Personagens porraloucos
À medida que a trama avança, o autor busca explorar mais de suas figuras, colocando o gato Mogg procurando por algo que nunca teve nem quis: emprego; ou de apresentar Meleca, uma figura certeiramente representada como camaleônica, por ser trans; do tal lobisomem, que em dado momento assume a forma humana quando decide deixar as drogas de lado por um tempo; e principalmente de Megg, a bruxinha mais humanizada da HQ, que tenta sobreviver pagando aluguel com ajuda do governo, faz terapia e tem de lidar com o passado lisérgico que passou ao lado da mãe traficante… tudo isso enquanto lida com a depressão.

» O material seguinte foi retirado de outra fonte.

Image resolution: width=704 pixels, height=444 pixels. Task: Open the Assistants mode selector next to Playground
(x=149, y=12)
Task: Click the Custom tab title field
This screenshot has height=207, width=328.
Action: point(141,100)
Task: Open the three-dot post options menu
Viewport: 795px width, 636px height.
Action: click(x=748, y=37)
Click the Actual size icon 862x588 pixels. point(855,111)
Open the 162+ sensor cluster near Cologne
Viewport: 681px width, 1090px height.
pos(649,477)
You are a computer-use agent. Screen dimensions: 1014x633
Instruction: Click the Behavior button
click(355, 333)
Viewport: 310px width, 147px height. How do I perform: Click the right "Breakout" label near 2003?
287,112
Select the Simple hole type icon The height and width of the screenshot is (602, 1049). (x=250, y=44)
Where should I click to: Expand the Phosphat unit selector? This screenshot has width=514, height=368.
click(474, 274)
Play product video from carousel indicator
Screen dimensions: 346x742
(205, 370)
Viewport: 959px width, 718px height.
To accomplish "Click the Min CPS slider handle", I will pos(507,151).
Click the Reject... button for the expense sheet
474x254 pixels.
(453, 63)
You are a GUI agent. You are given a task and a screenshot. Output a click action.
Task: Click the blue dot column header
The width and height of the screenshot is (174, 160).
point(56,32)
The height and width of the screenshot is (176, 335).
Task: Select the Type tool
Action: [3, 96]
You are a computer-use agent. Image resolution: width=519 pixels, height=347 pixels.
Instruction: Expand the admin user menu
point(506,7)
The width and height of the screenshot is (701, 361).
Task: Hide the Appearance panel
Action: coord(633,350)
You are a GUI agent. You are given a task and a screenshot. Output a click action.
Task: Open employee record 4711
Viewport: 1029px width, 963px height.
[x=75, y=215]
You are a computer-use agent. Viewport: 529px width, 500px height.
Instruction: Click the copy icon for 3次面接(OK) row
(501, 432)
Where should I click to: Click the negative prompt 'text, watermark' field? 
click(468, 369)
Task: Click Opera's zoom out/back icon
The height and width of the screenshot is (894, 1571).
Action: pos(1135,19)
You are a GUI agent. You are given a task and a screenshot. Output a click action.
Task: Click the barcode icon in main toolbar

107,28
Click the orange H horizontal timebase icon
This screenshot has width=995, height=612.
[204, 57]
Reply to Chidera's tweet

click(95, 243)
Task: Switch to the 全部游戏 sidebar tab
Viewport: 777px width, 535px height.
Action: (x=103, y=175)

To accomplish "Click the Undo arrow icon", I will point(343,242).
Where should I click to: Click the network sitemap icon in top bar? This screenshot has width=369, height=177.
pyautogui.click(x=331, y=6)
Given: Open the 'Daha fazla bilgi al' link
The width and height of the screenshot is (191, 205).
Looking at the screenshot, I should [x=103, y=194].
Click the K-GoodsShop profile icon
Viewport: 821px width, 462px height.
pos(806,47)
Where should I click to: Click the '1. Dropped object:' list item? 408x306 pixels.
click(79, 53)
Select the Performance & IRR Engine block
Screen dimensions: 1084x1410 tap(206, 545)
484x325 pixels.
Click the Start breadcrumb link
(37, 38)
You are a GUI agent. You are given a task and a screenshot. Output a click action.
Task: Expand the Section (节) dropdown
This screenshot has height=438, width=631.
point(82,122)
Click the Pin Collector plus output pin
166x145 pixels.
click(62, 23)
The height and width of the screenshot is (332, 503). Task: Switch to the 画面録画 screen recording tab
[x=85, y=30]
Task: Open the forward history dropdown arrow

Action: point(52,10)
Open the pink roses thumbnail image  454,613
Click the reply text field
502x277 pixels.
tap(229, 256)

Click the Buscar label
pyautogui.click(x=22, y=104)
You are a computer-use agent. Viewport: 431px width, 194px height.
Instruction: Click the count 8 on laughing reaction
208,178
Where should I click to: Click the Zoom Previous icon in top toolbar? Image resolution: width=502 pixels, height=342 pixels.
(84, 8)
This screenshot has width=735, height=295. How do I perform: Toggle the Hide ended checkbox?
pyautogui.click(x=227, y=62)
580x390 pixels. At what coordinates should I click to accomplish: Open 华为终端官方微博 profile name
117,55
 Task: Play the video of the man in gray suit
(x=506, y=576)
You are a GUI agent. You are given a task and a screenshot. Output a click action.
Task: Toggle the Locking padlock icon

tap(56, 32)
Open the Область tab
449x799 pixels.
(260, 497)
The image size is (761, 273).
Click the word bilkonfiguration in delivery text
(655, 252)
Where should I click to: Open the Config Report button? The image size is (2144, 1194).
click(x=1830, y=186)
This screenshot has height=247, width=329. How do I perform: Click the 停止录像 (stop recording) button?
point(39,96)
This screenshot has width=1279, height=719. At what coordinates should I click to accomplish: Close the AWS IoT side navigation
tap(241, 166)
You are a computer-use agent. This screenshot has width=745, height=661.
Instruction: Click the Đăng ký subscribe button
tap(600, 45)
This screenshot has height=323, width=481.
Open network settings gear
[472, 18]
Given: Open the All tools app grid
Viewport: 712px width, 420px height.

Apesar da pegada porralouca e completamente sem noção em várias passagens (que não escapam de muitos clichês de outras obras undergrounds), Hanselmann busca um motivo para desabafar sobre a vida de margem que muitos viciados tem por aí, tornando Mau Caminho uma distorção das fábulas em prol de uma reflexão descontraída sobre a perda da humanidade por tão, tão pouco.